Issue getting perturbation stats via get_stats(): too many values to unpack
Hello, thank you for having well-documented code and examples! I've been able to train a handful of fine-tuning cell classification models, but am having some trouble modeling gene perturbations. My fine-tuned model is trained to classify cell type, from which I would like to individually model the knockouts of two genes in three different cell types. Below is the setup for my InSilicoPerturber. My goal here is to see how removing each gene from cells in specific cell type s affects the placement of that cell type in the cell space- in other words, which cell types does it most closely resemble if we remove this gene? Looking at the cell_states_to_model argument, I made the cell types I want to perturb the goal start states, the related cell types I expect the cell state to potentially shift to as the goal end states, and all other cell types as the alternate possible end states. Each of target_cell_types, related_cell_types, other_cell_types are non-overlapping lists of cell types. Perhaps this is not a proper use case or setup of the perturbation tool?
isp = InSilicoPerturber(perturb_type="delete",
perturb_rank_shift=None,
genes_to_perturb=[gene_1, gene_2],
combos=0,
anchor_gene=None,
model_type="CellClassifier", # using model fine-tuned for cell classification
num_classes=len(cell_types),
emb_mode="cell_and_gene", # want to look at impact on both gene and cell embeddings
cell_emb_style="mean_pool",
filter_data=None,
cell_states_to_model={"cell_type":(target_cell_types, related_cell_types, other_cell_types)},
emb_layer=0,
forward_batch_size=100,
nproc=16,
save_raw_data=True)
The model is able to run, but I'm getting an error when I try to retrieve the in silico perturbation statistics. Below is call that produced the error followed by the error. I locally reran the steps that precede the error, and found that the error is coming from the dict_list that is used in the isp_stats_to_goal_state() method. I'm not sure exactly what information is stored in the dict_list, but mine has a lot of nan, inf and -inf. Perhaps this could be the source of the ValueError?
ispstats.get_stats("../../code/models/perturbation_model",
None,
"../../data/project/perturbation_model",
"v1_perturbation_model")
ValueError Traceback (most recent call last)
/tmp/ipykernel_119167/121183301.py in
----> 1 cos_sims_df = isp_stats_to_goal_state(cos_sims_df_initial, dict_list, ispstats.cell_states_to_model)
/projects/b1038/Pulmonary/sfenske/projects/geneformer_experiments/code/venv_geneformer/lib/python3.7/site-packages/geneformer/in_silico_perturber_stats.py in isp_stats_to_goal_state(cos_sims_df, dict_list, cell_states_to_model)
124 goal_end_random_megalist = [goal_end for start_state,goal_end in random_tuples]
125 elif alt_end_state_exists == True:
--> 126 goal_end_random_megalist = [goal_end for start_state,goal_end,alt_end in random_tuples]
127 alt_end_random_megalist = [alt_end for start_state,goal_end,alt_end in random_tuples]
128
/projects/b1038/Pulmonary/sfenske/projects/geneformer_experiments/code/venv_geneformer/lib/python3.7/site-packages/geneformer/in_silico_perturber_stats.py in (.0)
124 goal_end_random_megalist = [goal_end for start_state,goal_end in random_tuples]
125 elif alt_end_state_exists == True:
--> 126 goal_end_random_megalist = [goal_end for start_state,goal_end,alt_end in random_tuples]
127 alt_end_random_megalist = [alt_end for start_state,goal_end,alt_end in random_tuples]
128
ValueError: too many values to unpack (expected 3)
I would appreciate any help you may be able to provide!
Thank you for your interest in Geneformer!

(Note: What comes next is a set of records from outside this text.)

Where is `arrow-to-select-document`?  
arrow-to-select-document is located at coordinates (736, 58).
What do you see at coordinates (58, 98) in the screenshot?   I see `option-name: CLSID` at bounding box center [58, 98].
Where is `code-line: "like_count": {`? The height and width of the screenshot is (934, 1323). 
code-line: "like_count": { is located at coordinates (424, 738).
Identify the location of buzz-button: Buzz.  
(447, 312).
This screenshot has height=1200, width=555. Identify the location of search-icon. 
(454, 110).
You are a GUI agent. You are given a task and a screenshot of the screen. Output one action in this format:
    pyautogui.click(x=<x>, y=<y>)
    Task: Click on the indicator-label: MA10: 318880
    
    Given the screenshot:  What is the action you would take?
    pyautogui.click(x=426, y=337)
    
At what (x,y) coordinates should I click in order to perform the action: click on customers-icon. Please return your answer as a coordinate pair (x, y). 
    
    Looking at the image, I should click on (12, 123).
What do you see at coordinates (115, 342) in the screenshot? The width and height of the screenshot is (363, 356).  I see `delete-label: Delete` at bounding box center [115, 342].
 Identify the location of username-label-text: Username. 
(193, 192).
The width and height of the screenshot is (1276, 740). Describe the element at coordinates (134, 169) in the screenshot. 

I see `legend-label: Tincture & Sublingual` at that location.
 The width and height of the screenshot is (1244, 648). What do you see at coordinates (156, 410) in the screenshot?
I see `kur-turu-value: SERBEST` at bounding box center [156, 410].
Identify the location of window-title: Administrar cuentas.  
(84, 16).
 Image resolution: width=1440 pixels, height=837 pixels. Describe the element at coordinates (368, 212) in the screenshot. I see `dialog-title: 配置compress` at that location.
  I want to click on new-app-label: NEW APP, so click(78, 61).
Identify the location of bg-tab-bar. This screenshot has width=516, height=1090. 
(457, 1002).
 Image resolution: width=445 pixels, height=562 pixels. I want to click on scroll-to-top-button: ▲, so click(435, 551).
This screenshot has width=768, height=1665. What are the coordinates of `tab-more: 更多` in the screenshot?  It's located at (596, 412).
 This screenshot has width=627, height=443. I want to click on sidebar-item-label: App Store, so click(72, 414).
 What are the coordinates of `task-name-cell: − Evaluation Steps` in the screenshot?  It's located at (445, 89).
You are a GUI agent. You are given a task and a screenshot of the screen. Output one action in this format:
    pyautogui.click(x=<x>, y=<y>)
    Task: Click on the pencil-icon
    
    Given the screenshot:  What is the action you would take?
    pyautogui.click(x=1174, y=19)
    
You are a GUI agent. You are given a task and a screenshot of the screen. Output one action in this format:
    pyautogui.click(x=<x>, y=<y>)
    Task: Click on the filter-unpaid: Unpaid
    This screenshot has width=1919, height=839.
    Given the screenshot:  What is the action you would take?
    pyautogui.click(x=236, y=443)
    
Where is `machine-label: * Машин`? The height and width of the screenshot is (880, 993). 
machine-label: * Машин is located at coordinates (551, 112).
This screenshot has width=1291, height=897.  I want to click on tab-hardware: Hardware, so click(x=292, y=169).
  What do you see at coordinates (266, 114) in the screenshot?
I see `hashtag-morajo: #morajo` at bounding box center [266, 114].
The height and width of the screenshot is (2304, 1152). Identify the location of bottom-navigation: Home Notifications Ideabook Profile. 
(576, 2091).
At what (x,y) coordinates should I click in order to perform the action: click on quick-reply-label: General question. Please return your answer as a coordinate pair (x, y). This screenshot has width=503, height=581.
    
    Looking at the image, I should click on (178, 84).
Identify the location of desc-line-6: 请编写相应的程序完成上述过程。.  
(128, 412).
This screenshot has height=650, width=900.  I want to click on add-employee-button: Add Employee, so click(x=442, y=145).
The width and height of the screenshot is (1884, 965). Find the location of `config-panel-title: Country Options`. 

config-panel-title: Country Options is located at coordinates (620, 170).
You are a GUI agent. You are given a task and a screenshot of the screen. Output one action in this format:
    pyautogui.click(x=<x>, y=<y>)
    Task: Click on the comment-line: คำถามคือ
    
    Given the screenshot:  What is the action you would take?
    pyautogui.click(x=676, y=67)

Please pull the updated version and try running your analysis with just "cell" rather than "cell_and_gene" for the emb_mode. Then, you can separately run the analysis again with "cell_and_gene" with cell_states_to_model being None. The gene embedding shifts are independent of the cell states to model because those are relevant to an in silico perturbation affecting particular downstream genes, as opposed the effect of the perturbation at shifting the cell state. It would be great if you could add an update on whether that resolves your issue.
Please note that the updated version will run the analysis with both of the genes you supplied being perturbed in combination. If you'd like to perturb them separately, you can run it separately for each gene.